Toglie gli occhiali e ha gli stessi occhi. Dottor Samael Flauros.
«Morirai Simone. Tu hai rovinato i miei piani, tu hai aiutato un uomo a morire troppo in fretta. Morirai entro 3 giorni».
Non posso muovermi, non posso. Dalla giacca tira fuori una pistola.
Ride.
«Sai cos'è questa? La prova che sei innocente. Ho sete di morte. Ho sete della tua paura. Eppure non tremi. Padre Giulio mi ha tenuto buono per anni. Ma io ho sete. Ho sete di urla e disperazione. Voi umani siete così stupidi. Avete una terribile paura della morte. Eppure create armi sempre più potenti. Costruite pistole. Oggi le mie stragi sono all'ordine del giorno, sono più semplici. E date la colpa a noi Dei. Ma siete voi a sparare. Nemmeno tu vuoi ammettere la tua colpa. Eppure è la tua pistola ad aver ucciso».
Mi spara.

Al mio risveglio mi ritrovo nella nostra stanza. Devono avermi sedato perchè mi gira la testa. Alfredo sta rientrando dalla sua lettura. Quando entra nella nostra "camera", mi guarda. Cerca di abbozzare un sorriso vedendo il mio volto.
«Come è andata?» mi chiede.
«Non voglio parlarne».
«Nemmeno questo ti ha creduto?»
«No, mi ha creduto».
«Sei stato in isolamento per due giorni».
Non capisce perchè rido. Rido a crepapelle. Mi sono stati dati tre giorni di vita e io ne ho passati due in isolamento. Mi giro di spalle cercando di trattenere le risate e le lacrime, poi il proiettile attraversa il mio cuore.
Sento Alfredo che chiama aiuto, lo sento che piange. Sento la sua paura davanti alla morte. Sento il suo disperato orrore quando mi vede sputare sangue mentre rido. E rido. E rido. E muoio... una dolce eutanasia. Nessuno capirà mai come il proiettile sia finito lì. Alfredo mi riterrà fortunato. «Quelli che muoiono» dice «non fanno in tempo a ricordare».

4 commenti:

Kei-chan ha detto...

BELLO BELLO BELLO.
Oggi mi sono svegliato presto ed ho potuto fare un girettino qui.
Molto bella la storia, quella che ci vuole per iniziare bene la giornata lavorativa XDD

Un appunto pero':
Correggi la parola "uncubi" eppoi secondo me dovevi spiegare, fornendo dettagli minuziosi, che la pallottola entrava lentamente nel corpo...
Figata :D

Ciaooo

Anonimo ha detto...

Sono d'accordo con i complimenti!bravo!
io però ho qualke appunto in + : una ventina di righi sopra "uncubi" ke diceva kei-chan,c'è una "e" a cui mettere l'accento e una "a" senza h :D
cosa ke devi aggiungere anke nel rigo in cui il protagonista finisce di raccontare la sua storia(" a creduto").
ancora complimenti!

Pippi ha detto...

Sì, é vero. Ci sono diversi refusi (troppi!) quindi ora vai e correggi. Mi è piaciuto questo racconto. Bravo, ma fai uno sforzo. Vai a correggerli questi refusi, dai. Con affetto. Giulia.

durk ha detto...

Scusate per gli errori che verranno presto corretti...(quando avrò tempo e voglia di rileggere) ma non vi sembra di essere un po' pignoli? L'ho scritto solo di notte 'sto coso, stavo morendo di sonno e non riuscivo a dormire per il caldo... e ammetto di non aver riletto (Però rileggersi 'sto coso alle 3 di notte... non era proprio il caso!). Si chiamano errori di battitura! Eheh!
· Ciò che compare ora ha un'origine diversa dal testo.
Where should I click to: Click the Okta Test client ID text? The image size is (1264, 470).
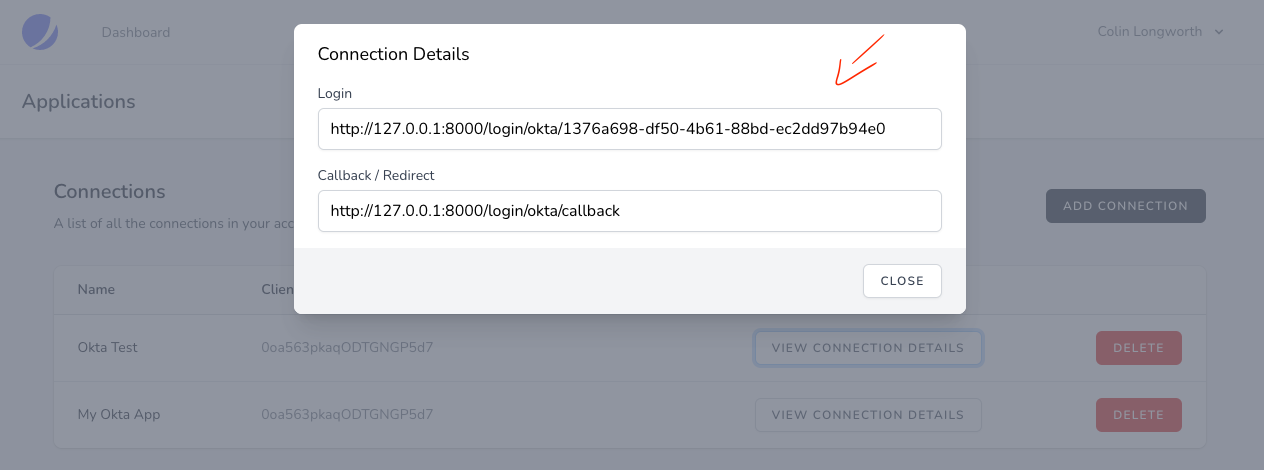pyautogui.click(x=354, y=348)
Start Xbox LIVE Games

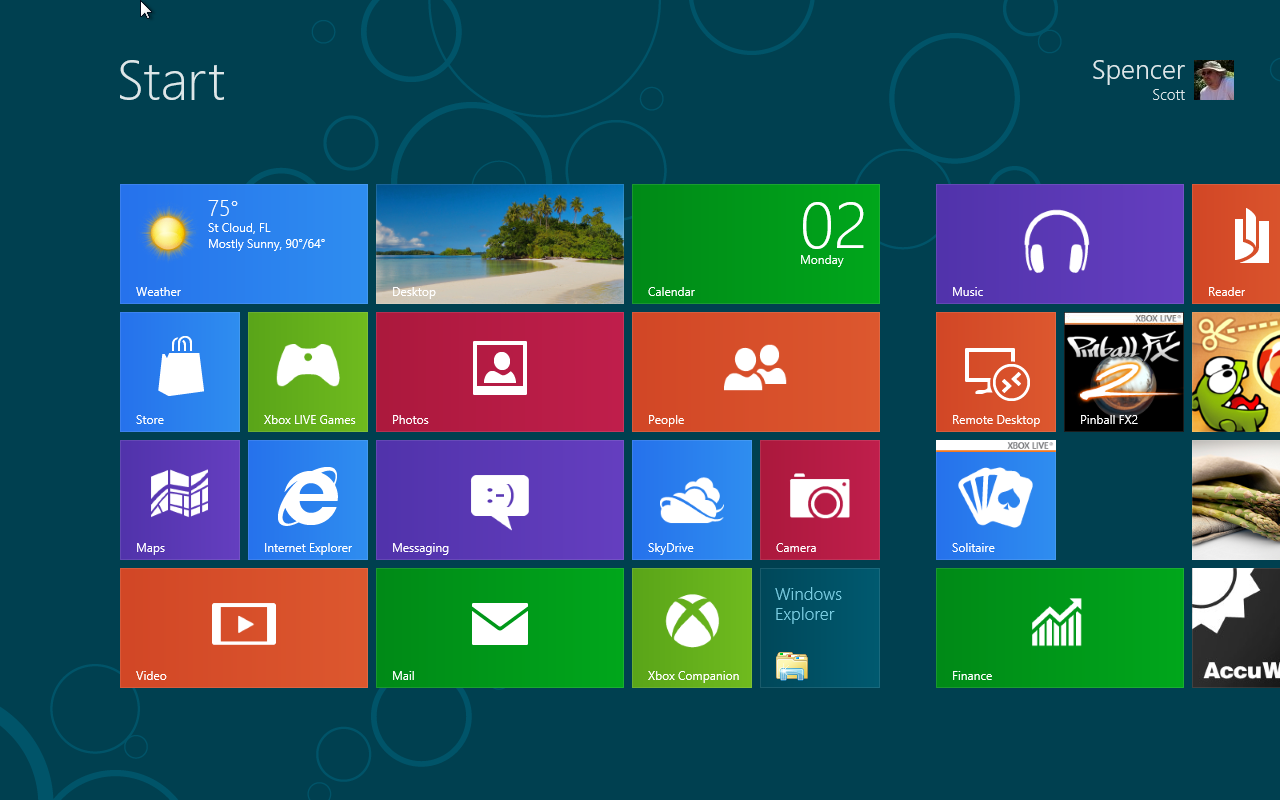pos(307,371)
Aggiungo io un commento che mi è stato fatto: "Sembra una sceneggiatura di David Lynch... solo che a me Lynch non piace!"
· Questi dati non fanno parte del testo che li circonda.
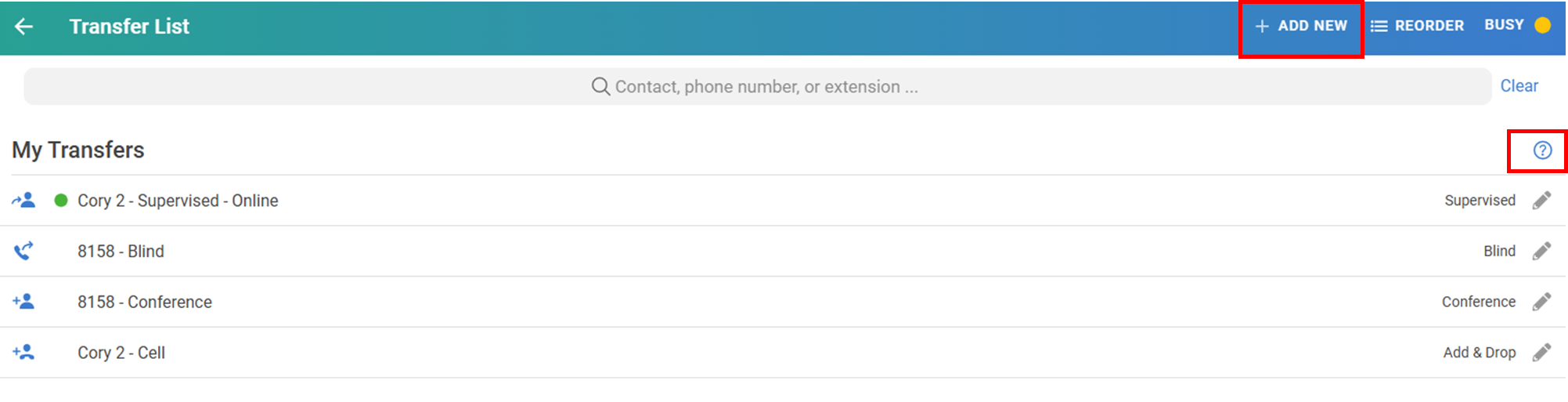
Task: Click the conference add-person icon for 8158
Action: [23, 302]
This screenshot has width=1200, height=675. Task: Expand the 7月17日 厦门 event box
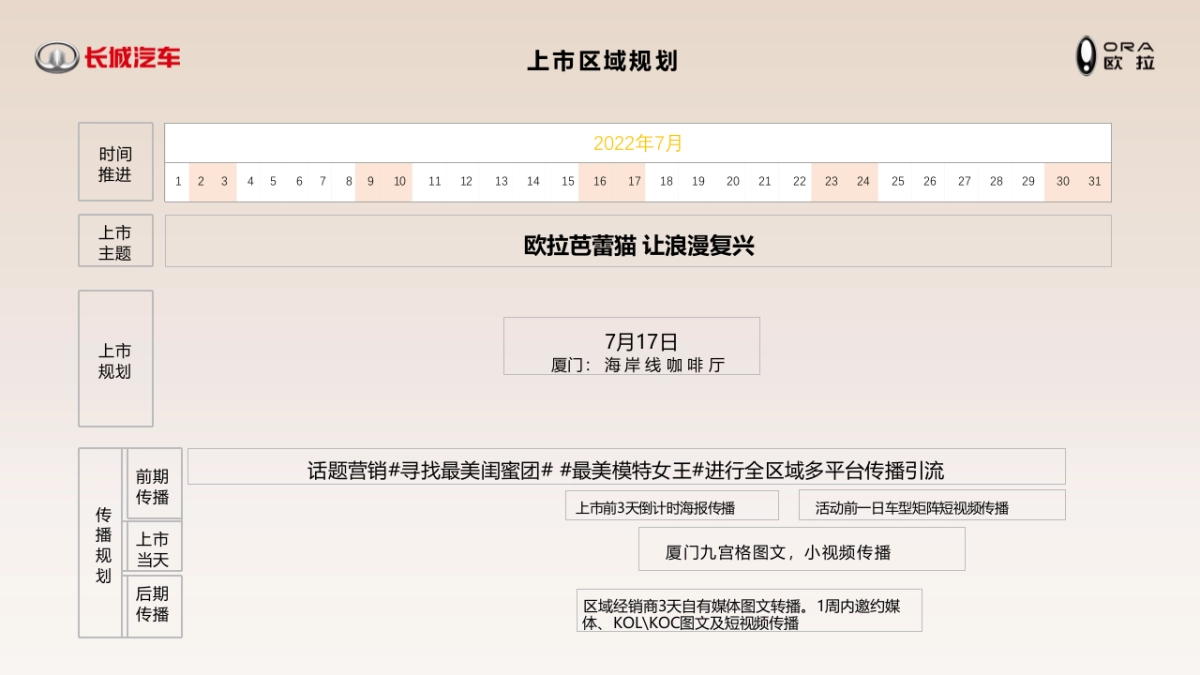pos(633,346)
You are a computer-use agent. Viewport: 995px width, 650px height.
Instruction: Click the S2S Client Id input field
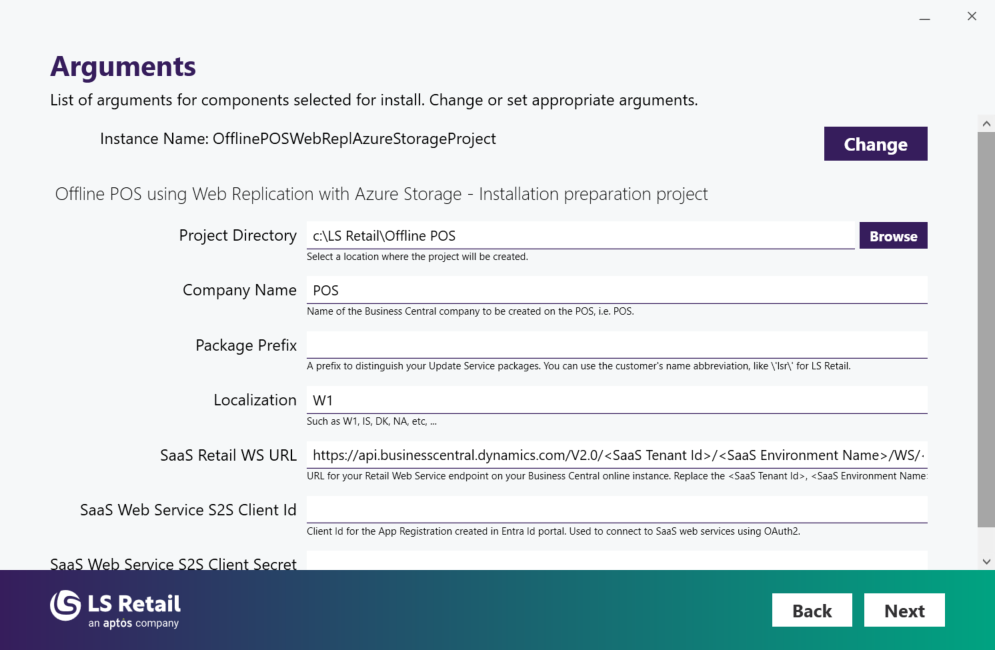click(617, 510)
Giusto per far vedere alla gente che non tutti mi dicono cose buone! Ahahahah! Un saluto e grazie, come al solito, di aver letto.
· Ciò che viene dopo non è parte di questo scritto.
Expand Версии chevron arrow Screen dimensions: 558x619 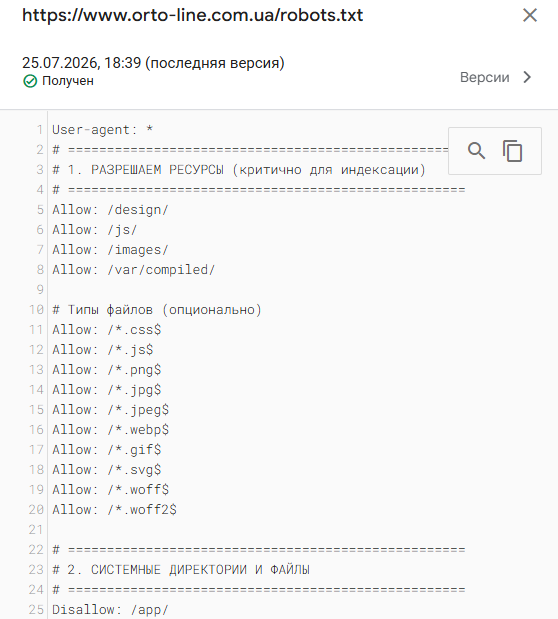[x=527, y=77]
PS: Comunque, a me Lynch piace... anche se qualche film non l'ho capito (Vedi Mulholland Drive... per me è un film che inizia in un modo, poi il regista si rompe e a metà film ne gira un altro. Fonde il tutto in un unico film e lo chiamano GENIO! Non è un genio, è uno stronzo che vi sta pigliando per il culo!)!

NB: giusto per la cronaca, SAMAEL e FLAUROS sono due nomi di demoni, anche abbastanza assassini e guerrieri. Flauros, in particolare, è un demone del fuoco.